Phil's dedication to advancing the sports industry and his unparalleled understanding of its dynamics make him an ideal fit for his role as the Chair of Women’s Sports Alliance’s Advisory Board. His comprehensive background in leadership, strategic planning and sales, combined with his current responsibilities, ensures that under his guidance, WSA will continue to thrive and make significant strides in shaping the future of women’s sport.
We caught up with Phil about his experience and what he can offer WSA.
Q – For someone with your extensive experience, how do you feel commercial awareness has grown around women’s sport in the last decade?
Commercial awareness has accelerated significantly in the last five years. A lot of this has been due to more seminal moments within and across women’s sport. These moments have been showcased with supporting data highlighting the engagement both in viewing figures and the growing commercial return. This has been further accentuated with robust future forecasts showing commercial growth which has led to a better understanding of the long-term commercial opportunity.
Q – What do you think has been the catalyst for this growth?
There are a variety of reasons that have coincided to generate the exponential growth in women’s sports that we’ve seen but a fundamental one is the gradual societal change to reject the status quo and create a fairer more equitable society.
Sport is a very visible barometer of this and has benefitted from the shift. While education of the situation has been paramount, this has been supported by shifts in governmental policies and some brands moving their investments into women’s sport to highlight a more visibly balanced brand position.
Q – Have you seen an increase in female participation in sports during your career and if so, what has this looked like?
There has been a clear increase in participation during my career, (however that’s also been mirrored during this period with a continuously high dropout rate). The participation has been seen in an increase in more high-profile women’s sporting events, more athletes being visible role models and, across a number of sports, a more structured, supportive introduction to girls and women to these sports. From a career perspective, that was reflected in the changing nature of internal reporting that saw more women’s participation and sales specific reports created each year.
Q – How has the discussion around female participation in sport evolved outside of the professional sphere?
The discussion has definitely evolved around participation at all levels in all sports and there is more awareness of the barriers to entry and of the barriers to continued participation.
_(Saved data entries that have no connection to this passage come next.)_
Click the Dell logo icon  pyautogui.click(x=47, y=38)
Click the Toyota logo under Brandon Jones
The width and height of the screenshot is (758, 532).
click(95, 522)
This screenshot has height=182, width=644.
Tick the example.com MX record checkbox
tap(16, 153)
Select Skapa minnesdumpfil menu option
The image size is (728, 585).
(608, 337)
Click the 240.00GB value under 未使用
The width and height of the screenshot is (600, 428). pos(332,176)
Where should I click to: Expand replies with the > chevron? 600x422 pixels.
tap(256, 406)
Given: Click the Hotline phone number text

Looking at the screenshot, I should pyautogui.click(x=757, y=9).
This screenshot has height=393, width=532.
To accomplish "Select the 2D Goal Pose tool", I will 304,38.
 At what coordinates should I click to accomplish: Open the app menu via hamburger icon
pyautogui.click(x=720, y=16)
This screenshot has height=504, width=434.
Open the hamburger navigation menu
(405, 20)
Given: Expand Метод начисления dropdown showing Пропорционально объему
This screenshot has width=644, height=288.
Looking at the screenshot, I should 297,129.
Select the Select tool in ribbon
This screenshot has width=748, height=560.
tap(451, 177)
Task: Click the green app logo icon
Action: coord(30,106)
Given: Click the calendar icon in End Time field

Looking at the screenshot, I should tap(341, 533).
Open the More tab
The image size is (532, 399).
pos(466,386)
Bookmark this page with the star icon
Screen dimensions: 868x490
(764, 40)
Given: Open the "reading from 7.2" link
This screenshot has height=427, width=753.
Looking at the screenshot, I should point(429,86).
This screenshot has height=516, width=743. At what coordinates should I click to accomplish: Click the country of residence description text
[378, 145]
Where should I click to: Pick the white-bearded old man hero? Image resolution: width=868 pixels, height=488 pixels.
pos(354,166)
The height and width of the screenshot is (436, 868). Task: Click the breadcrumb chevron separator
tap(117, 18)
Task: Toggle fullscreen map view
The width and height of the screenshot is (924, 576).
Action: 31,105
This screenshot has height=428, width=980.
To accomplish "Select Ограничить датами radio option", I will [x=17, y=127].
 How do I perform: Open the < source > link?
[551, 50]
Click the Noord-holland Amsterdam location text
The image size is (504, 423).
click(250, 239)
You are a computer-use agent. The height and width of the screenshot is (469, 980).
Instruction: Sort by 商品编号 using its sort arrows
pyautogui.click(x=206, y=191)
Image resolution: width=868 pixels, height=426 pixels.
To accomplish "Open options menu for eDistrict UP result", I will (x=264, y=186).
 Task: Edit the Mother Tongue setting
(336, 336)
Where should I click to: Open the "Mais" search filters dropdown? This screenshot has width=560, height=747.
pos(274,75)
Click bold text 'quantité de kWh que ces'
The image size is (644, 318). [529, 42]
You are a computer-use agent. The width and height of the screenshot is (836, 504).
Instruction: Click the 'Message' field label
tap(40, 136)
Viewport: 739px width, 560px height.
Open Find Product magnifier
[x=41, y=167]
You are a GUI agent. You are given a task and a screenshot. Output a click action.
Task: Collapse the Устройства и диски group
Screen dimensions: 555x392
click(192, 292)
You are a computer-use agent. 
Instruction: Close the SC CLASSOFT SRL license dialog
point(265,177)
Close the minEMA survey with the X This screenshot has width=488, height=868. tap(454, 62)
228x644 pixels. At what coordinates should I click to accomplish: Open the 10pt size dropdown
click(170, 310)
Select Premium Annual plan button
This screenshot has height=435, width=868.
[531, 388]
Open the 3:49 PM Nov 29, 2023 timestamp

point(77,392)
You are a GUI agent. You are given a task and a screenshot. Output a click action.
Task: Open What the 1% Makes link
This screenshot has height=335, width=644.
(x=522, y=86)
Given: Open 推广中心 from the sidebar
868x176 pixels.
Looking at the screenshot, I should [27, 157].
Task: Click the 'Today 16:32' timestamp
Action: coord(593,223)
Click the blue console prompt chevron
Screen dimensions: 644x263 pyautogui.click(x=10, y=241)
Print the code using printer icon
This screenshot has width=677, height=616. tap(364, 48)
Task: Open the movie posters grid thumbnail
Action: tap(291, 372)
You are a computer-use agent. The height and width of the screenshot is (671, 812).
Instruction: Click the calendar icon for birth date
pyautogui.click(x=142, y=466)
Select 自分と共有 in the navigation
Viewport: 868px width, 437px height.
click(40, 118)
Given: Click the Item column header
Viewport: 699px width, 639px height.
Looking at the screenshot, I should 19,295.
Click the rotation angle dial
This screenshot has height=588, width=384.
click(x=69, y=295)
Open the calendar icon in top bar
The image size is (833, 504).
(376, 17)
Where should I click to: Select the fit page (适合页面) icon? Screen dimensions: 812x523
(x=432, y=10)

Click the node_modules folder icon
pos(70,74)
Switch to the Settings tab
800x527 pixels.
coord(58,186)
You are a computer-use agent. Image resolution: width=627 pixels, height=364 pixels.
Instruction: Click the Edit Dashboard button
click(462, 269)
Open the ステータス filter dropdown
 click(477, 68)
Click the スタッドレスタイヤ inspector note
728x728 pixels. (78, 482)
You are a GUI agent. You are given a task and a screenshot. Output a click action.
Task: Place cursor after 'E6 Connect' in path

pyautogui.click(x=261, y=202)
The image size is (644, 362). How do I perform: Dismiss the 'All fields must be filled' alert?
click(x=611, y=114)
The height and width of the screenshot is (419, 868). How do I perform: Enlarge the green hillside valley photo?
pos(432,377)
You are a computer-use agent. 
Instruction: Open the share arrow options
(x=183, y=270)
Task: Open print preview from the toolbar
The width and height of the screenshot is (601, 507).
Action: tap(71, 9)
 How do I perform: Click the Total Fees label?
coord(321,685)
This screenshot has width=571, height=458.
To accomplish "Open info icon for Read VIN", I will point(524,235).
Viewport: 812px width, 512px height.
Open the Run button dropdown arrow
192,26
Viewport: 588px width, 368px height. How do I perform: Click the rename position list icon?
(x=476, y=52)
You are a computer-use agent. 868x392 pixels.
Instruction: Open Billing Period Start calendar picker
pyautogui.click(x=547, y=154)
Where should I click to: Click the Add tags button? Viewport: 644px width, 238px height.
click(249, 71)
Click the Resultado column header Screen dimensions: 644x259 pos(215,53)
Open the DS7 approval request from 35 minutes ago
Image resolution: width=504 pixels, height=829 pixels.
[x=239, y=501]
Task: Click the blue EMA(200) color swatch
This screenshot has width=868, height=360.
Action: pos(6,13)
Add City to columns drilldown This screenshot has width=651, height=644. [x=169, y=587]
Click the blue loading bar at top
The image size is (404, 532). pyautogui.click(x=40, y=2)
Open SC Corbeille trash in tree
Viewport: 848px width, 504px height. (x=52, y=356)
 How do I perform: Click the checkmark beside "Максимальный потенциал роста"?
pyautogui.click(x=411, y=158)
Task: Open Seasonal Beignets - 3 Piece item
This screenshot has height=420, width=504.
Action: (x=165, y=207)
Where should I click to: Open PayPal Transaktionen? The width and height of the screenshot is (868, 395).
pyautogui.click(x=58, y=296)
However, there is a still long journey ahead to ensure the many requirements, facilities and support networks are put in place and evolved to overcome those barriers.
Q – How has this evolution in the discussion impacted female consumers in terms of sports retail?
There has been a development of more relevant products be that footwear, apparel or equipment for women athletes. This alongside the evolving discussion of what women athletes (at all levels) need and respond to has been reflected in more defined space for women’s sports in retail stores. This evolution has then been supported by better product information, greater staff training on women’s product and more experiential retail activations focused solely on women athletes and the product.
Q – How important are initiatives such as Breaking Barriers Project, and how important is WSA’s involvement in projects like this?
Projects such as Breaking Barriers are a vital part of the developing ecosystem that has toevolve for women’s sport to continue its growth.Beyond high profile, well promoted athletes and events which WSA highlight, communities and grassroots are vital to engage and encourage girls to participate and to remain in sport. WSA’s involvement is key to help, promote, educate and spread the message. Visibility and education are key to engagement and to highlight the opportunity that is there and to provide confidence.
Q – How do you see women’s sport evolving over the next 10 years, and what role will organisations like WSA play in the next decade?
Women’s Sport will continue to grow in its visibility as investment from the broadcasters, sports brands and non-sport brands continues to increase. This will lead to better facilities and more professionals across many sports. There will be an increase in desire for participation. This will only be achieved if investments in the infrastructure and ecosystem at a grassroots level reflects that at the top end of women’s sports. Organisations such as WSA have to continue to promote the role models and events within women’s sport to create inspiration and to also highlight the pathways that exist to help educate and give confidence to all girls and women who want to participate in sport (at whatever level that might be). WSA will do this by working in partnership with athletes, governing bodies, organisations and brands to promote and educate.